+++ DATA PROVIDED +++

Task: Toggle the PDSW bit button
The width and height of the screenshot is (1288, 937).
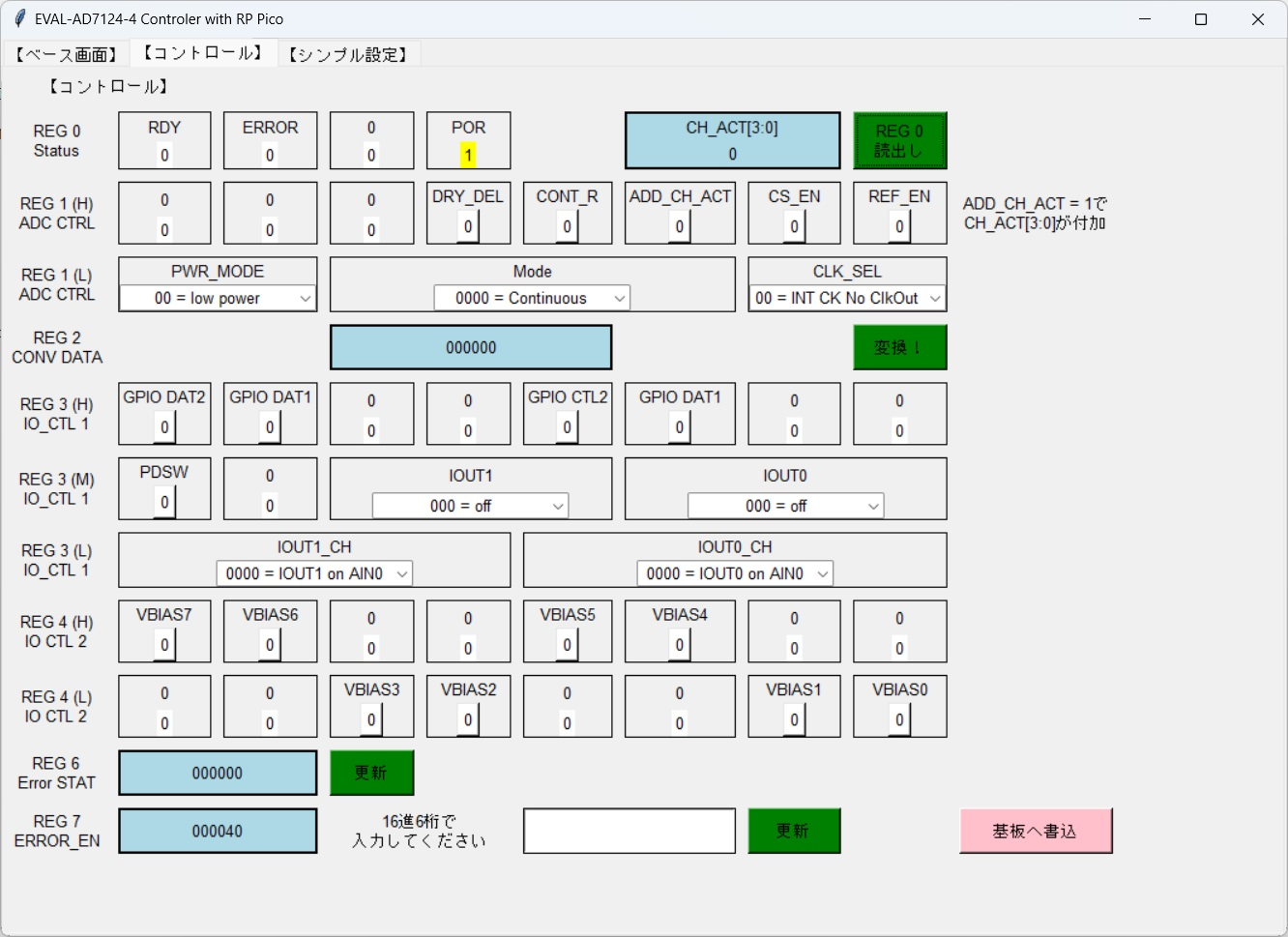Action: tap(164, 502)
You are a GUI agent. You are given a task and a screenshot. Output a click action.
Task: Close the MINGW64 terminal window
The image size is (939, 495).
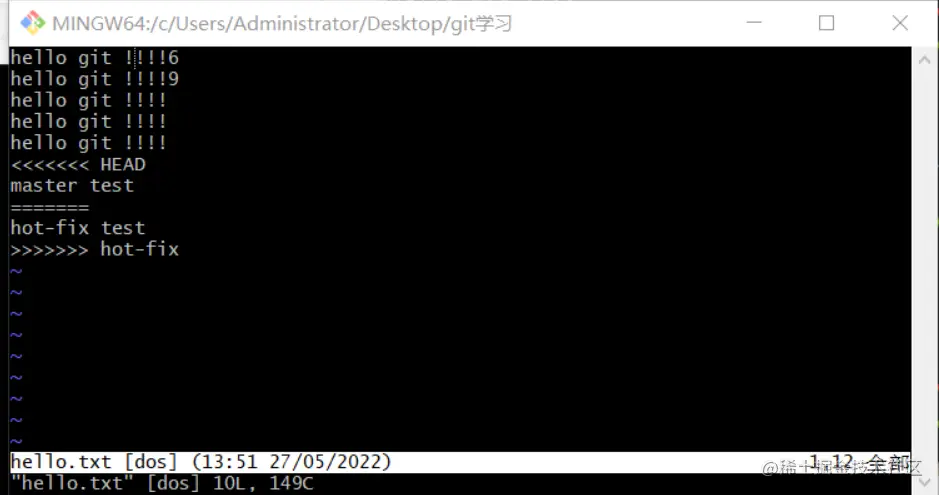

+++

Copy nothing outside the span: please output the lines from the one with "Task: Close the MINGW64 terminal window" through the end of the entries above, and skip the pictures.

Task: Close the MINGW64 terminal window
The image size is (939, 495).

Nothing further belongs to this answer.